**BRIEF A**
According to the Studio architecture notes, under which directory does Studio write everything user-related?
**BRIEF B**
Reproduce the Studio architecture notes from "2. C4 Level" up to and including "the on-disk database.", substituting "background" for "runtime".

**PASSAGE PROVIDED**
-=-=-=-=-

Local hardware	Detected at startup by `utils/hardware/` — sets a `DEVICE` global that flows through the whole system. Determines whether Studio runs in `CHAT_ONLY` mode (e.g. CPU/macOS without MLX) or full-training mode.
Local filesystem	Studio writes everything user-related under `~/.unsloth/studio/` (PID file, bootstrap password, SQLite DB).
PyPI / GitHub	Source for self-update and dependency installs (`src-tauri/src/install.rs`, `update.rs`, plus `unsloth_cli/commands/studio.py`).

2. C4 Level 2 — Containers

A “container” here is a separately deployable / runnable process. Studio has four runtime containers plus the on-disk database.

Diagram (C2)

flowchart TB
    user(["End User"])
    apiUser(["OpenAI-compat HTTP client"])

-=-=-=-=-

**THE DATA**

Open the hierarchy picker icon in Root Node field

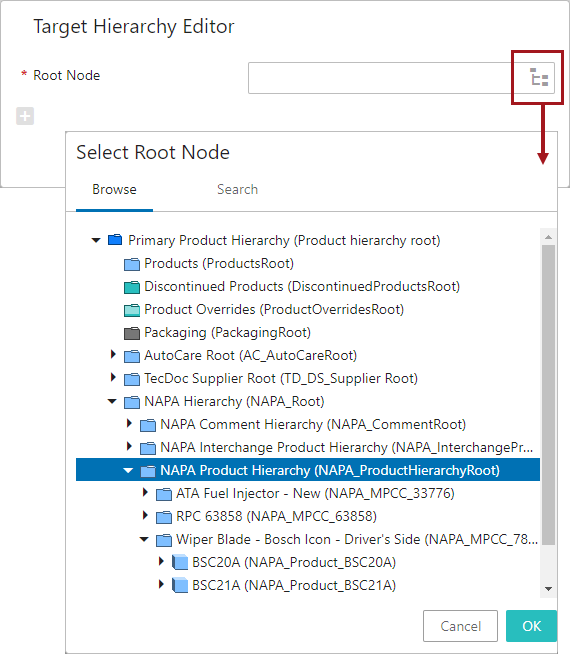click(539, 78)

-=-=-=-=-

**TASK ANSWER A**
`~/.unsloth/studio/`

**TASK ANSWER B**
2. C4 Level 2 — Containers

A “container” here is a separately deployable / runnable process. Studio has four background containers plus the on-disk database.